Determine how many lines of the material below contain the string "Viewport", treating uppercase and lowercase as different. Reply with the number alone.

__________

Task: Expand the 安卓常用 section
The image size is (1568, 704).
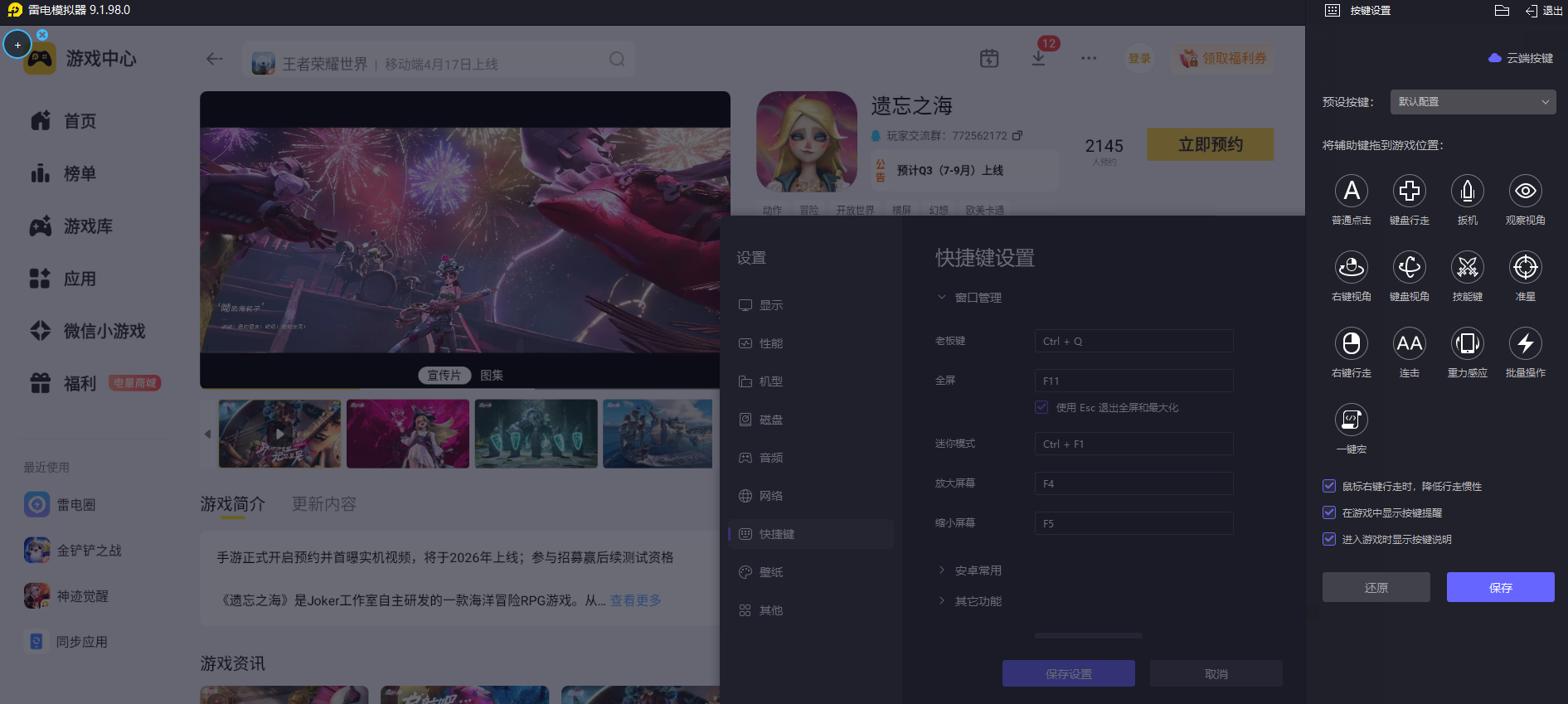Action: pyautogui.click(x=978, y=570)
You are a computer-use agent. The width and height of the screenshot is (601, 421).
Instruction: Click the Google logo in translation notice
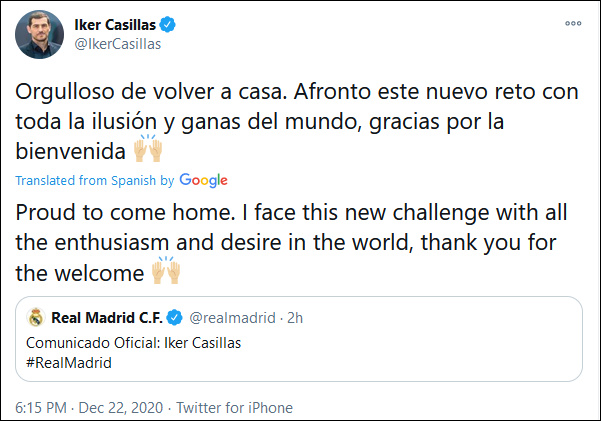204,180
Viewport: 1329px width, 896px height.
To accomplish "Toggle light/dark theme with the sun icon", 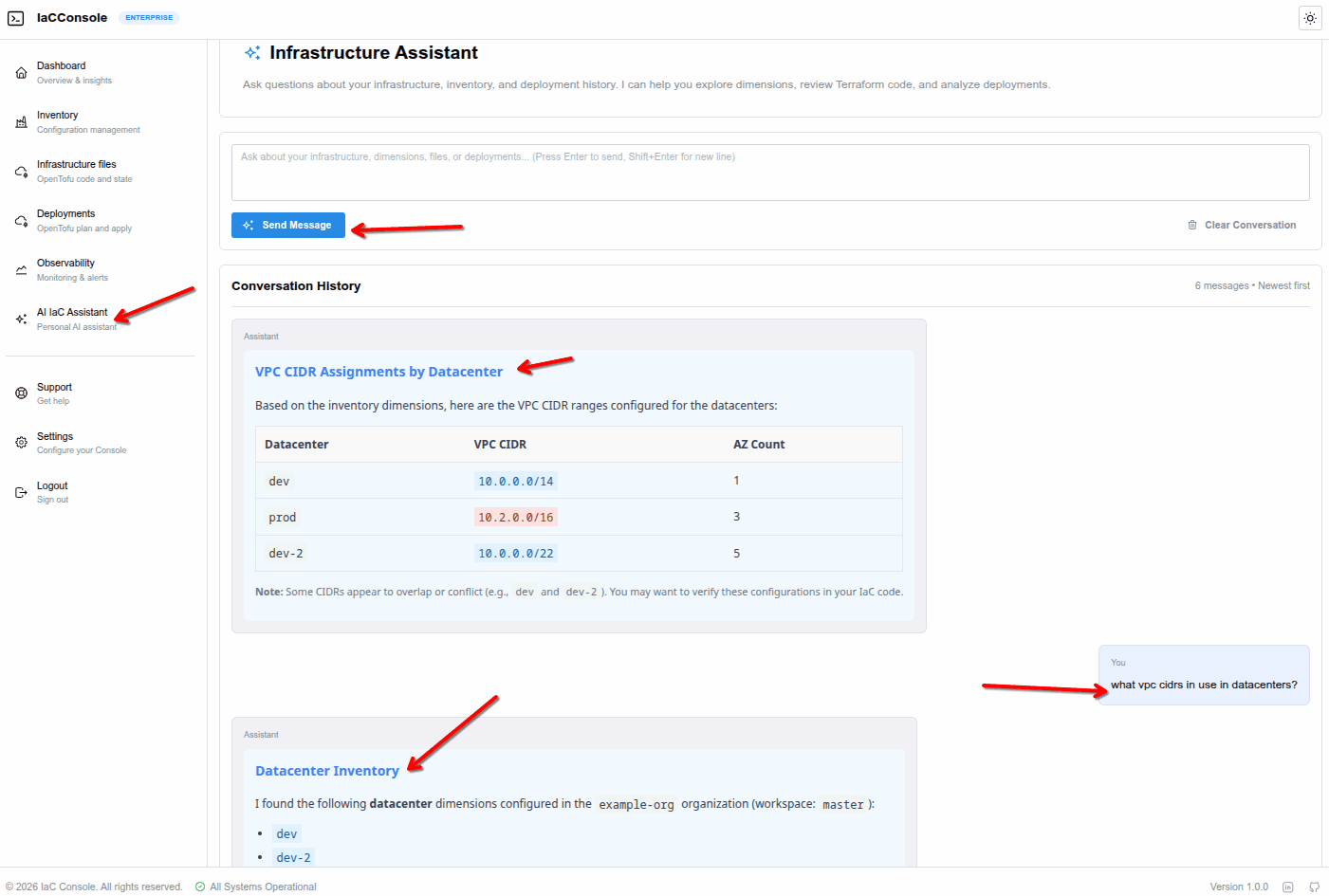I will tap(1310, 18).
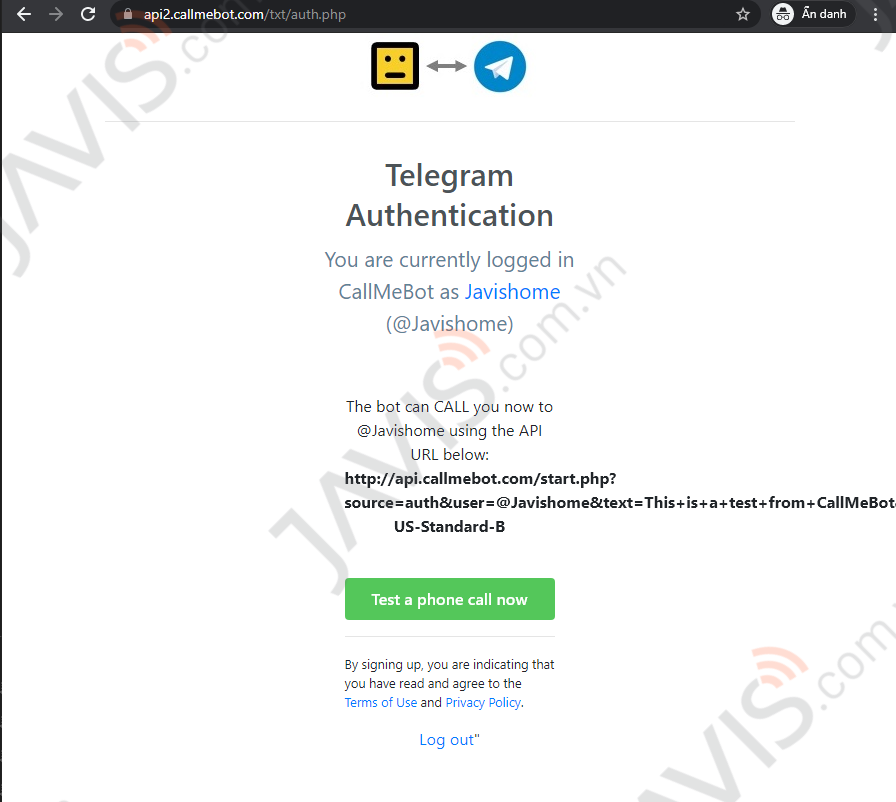Click the bold API URL text
Viewport: 896px width, 802px height.
620,491
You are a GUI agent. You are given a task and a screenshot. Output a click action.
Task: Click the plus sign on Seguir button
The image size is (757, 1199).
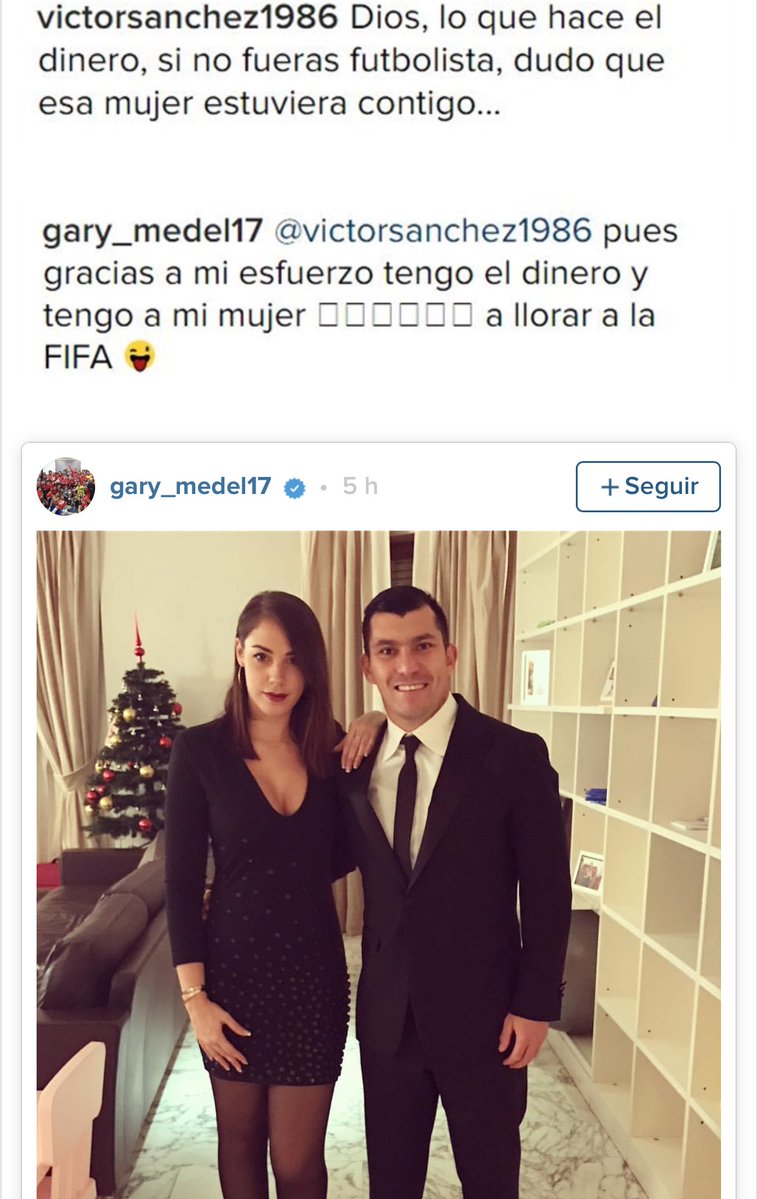(609, 487)
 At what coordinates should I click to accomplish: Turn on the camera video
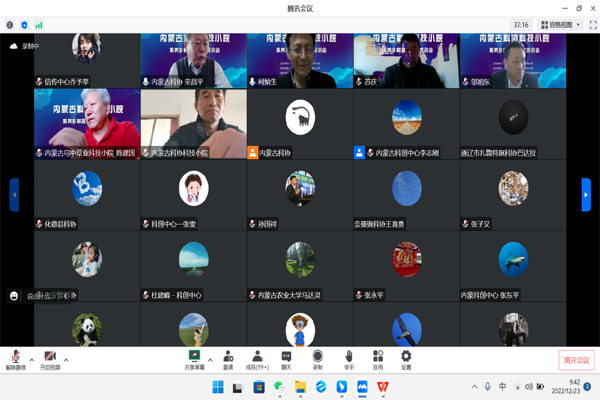coord(49,358)
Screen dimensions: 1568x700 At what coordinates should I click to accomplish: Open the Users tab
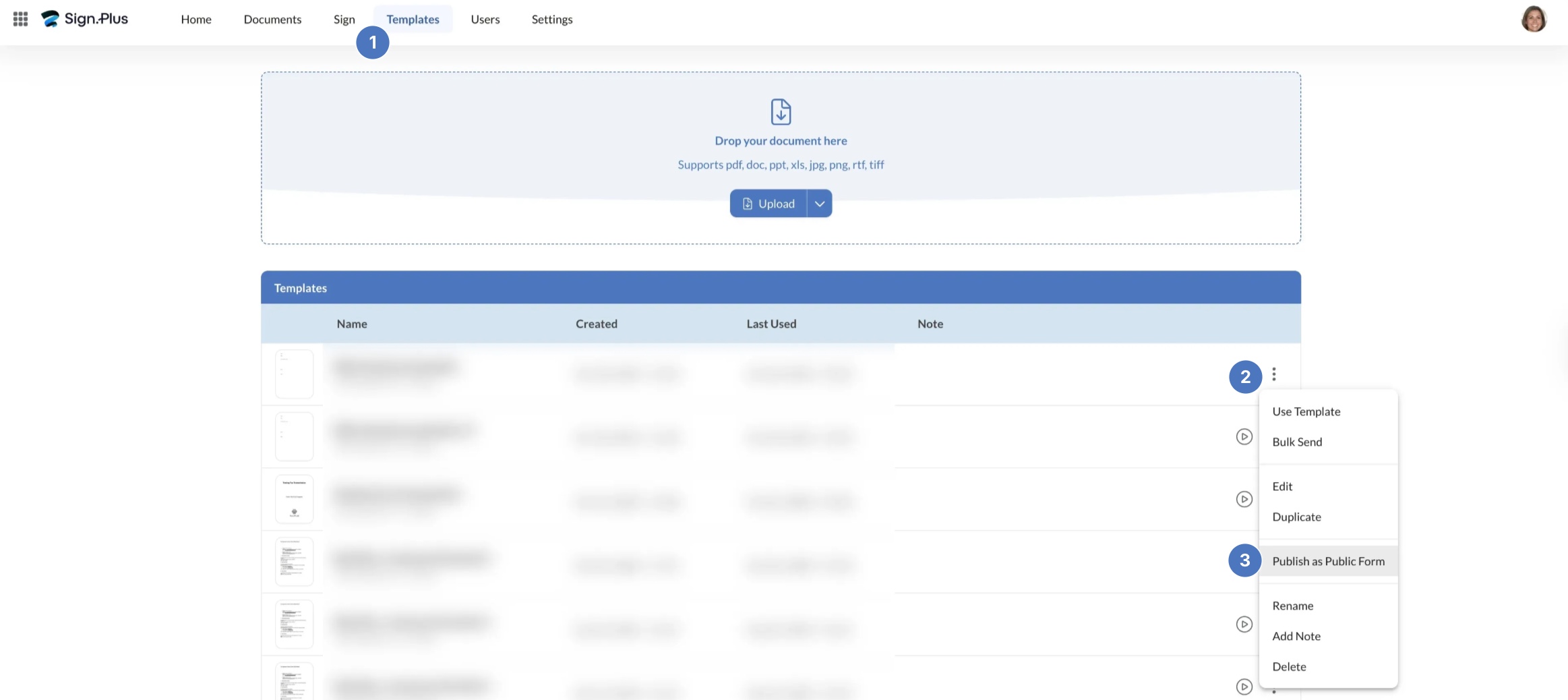[485, 20]
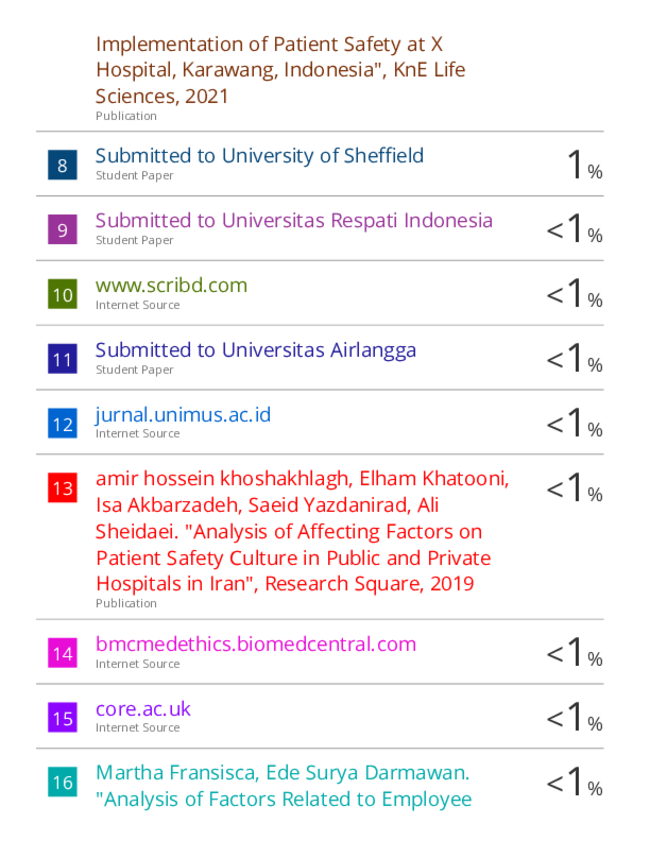This screenshot has height=841, width=650.
Task: Click the purple number 9 badge
Action: (62, 230)
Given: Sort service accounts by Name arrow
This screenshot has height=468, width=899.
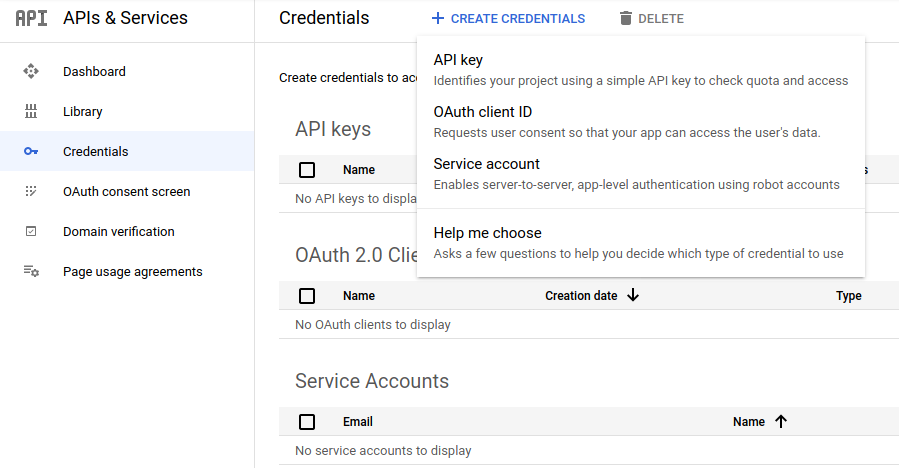Looking at the screenshot, I should click(781, 422).
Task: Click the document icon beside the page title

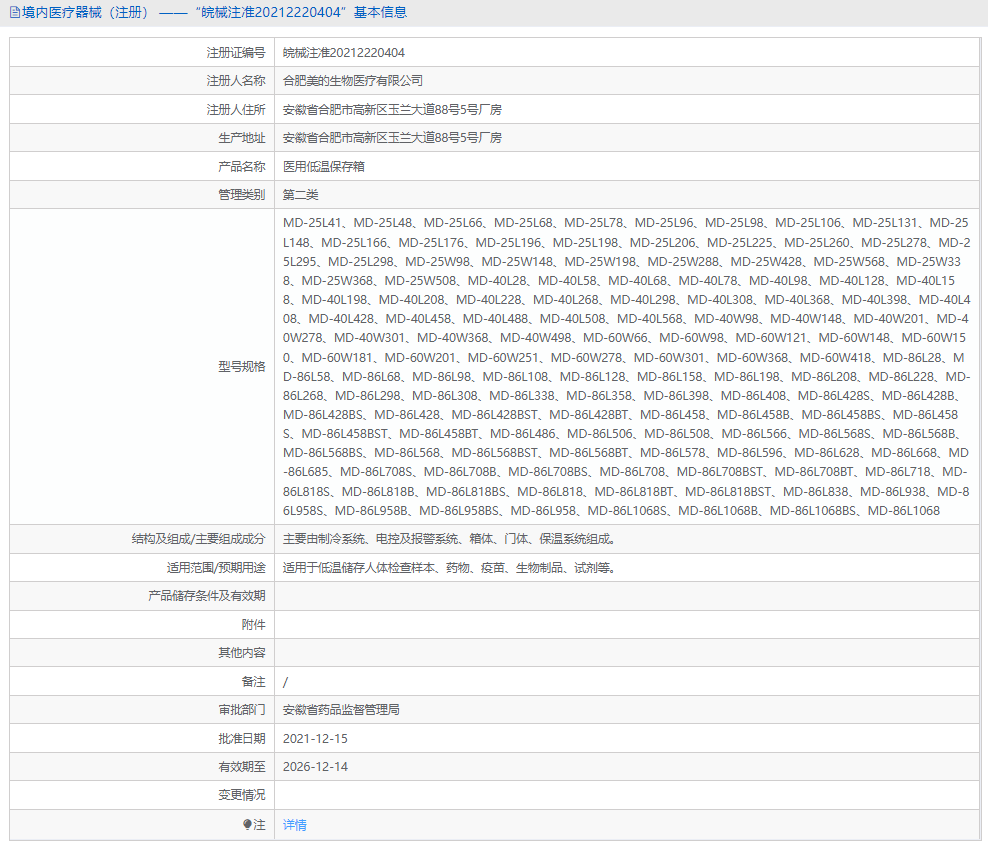Action: (16, 13)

__________

# Answer in full
2